I look forward to the day when I can go on vacation and not be checking my inbox daily, or the day I can have carefree time to spend with my kids. Medicine is never-ending and I want my life back.
What advice do you have for others hoping to achieve the financial success you’ve found?
Live within your means, and invest regularly and consistently in low-cost broad-based index funds. Avoid foolish doctor investments.
Avoid lifestyle creep until later in your career when you have accumulated significant assets—those first few years as an attending really set the course for the rest of your investing life. Every dollar you invest at age 30 is worth significantly more than the same dollar invested in your 40s or 50s.
Try to develop an interest in investing. Even a simple task of taking half an hour each day to read this website and other popular sites will put you far ahead of most of your colleagues
Finally, be humble. Treat everyone with respect. Do not look down on people because they are not as successful as you.
Finally, is there anything under the sun that you’d like some help with? The hive mind would be happy to weigh in.

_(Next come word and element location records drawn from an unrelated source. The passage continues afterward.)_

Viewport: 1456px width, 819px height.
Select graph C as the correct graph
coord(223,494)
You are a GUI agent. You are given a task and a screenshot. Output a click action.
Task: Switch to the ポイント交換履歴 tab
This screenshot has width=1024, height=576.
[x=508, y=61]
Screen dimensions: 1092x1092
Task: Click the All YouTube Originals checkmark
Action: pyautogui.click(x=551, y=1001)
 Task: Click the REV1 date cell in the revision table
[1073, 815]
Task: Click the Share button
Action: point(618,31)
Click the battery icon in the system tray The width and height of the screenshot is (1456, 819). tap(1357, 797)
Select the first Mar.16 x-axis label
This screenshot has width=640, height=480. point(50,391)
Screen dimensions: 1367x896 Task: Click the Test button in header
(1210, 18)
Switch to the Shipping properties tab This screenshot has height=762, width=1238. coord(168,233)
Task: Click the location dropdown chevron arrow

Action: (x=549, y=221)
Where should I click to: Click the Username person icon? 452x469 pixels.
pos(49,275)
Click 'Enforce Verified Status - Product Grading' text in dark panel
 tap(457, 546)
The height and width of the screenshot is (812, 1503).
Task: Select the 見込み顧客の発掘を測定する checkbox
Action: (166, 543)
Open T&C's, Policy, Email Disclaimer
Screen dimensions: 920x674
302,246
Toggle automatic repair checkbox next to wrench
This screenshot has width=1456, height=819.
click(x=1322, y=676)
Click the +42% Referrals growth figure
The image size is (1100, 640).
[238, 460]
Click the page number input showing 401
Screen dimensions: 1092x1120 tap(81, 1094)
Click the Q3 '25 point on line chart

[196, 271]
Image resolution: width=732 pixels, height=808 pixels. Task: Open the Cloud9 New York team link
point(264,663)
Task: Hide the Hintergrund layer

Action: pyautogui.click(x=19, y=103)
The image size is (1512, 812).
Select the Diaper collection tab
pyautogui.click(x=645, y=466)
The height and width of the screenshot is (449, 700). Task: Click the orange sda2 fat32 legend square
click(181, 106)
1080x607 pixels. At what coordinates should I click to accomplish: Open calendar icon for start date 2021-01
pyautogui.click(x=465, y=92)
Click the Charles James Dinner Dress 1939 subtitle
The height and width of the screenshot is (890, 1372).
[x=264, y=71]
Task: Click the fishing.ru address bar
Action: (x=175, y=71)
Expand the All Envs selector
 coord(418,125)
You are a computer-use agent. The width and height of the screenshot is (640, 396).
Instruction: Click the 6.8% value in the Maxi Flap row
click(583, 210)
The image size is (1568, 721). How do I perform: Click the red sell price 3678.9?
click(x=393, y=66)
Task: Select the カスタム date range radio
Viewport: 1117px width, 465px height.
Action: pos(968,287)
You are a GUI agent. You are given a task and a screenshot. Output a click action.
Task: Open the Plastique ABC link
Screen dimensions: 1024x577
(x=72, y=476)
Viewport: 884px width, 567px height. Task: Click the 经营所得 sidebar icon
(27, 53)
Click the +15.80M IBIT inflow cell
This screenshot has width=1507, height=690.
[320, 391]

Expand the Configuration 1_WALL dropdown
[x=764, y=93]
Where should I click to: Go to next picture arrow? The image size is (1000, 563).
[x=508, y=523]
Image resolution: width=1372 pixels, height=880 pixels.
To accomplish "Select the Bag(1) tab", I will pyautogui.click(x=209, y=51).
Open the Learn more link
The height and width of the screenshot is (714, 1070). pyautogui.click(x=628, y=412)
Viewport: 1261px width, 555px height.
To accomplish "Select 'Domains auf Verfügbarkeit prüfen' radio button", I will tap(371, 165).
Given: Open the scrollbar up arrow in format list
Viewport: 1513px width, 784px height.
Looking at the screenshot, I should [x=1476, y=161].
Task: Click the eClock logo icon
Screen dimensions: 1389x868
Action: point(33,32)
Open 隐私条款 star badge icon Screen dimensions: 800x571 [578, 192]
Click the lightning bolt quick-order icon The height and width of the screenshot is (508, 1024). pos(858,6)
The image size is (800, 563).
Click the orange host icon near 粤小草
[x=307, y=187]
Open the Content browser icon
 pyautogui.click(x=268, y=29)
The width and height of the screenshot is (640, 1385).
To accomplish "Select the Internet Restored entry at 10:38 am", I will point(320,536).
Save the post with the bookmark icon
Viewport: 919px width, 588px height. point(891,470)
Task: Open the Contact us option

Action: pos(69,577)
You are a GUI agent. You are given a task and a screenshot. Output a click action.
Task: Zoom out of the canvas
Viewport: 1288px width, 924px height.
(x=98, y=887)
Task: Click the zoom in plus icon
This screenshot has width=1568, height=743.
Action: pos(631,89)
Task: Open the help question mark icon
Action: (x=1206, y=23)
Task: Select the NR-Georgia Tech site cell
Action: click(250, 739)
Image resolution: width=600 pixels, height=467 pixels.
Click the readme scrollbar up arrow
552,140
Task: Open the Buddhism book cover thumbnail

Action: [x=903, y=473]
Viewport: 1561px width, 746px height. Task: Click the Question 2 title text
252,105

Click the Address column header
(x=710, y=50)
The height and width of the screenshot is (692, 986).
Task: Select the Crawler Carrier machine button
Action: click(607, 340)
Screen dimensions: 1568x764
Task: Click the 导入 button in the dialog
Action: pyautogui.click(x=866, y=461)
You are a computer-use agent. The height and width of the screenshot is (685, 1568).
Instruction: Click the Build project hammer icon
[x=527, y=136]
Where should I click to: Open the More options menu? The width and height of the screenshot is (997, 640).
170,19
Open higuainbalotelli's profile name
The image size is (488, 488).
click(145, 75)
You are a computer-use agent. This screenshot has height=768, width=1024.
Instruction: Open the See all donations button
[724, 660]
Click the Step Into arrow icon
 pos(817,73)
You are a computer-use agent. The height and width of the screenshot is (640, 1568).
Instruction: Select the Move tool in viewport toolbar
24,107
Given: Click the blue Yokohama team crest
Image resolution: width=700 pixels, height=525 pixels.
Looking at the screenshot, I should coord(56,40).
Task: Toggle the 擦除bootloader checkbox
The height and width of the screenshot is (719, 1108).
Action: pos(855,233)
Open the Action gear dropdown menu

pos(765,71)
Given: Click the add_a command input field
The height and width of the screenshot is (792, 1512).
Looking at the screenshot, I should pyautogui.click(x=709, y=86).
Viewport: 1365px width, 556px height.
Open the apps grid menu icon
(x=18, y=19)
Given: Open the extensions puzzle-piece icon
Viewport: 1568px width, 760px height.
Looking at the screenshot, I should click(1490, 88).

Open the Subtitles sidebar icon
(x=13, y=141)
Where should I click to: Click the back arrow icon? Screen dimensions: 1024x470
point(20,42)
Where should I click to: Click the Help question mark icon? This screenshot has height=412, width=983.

I have found it very hard to make the decision to retire. I have worked very hard to get where I am and going part-time is not an option in my group or specialty. I would need to close my practice and leave my group. When would you “pull the plug”?
Second, my group is entertaining the idea of building a surgery center. If I continued to practice, would you invest in this or avoid this? While this could be a great investment, a large part of me feels that it would be foolish for me to take the risk at this point in my career.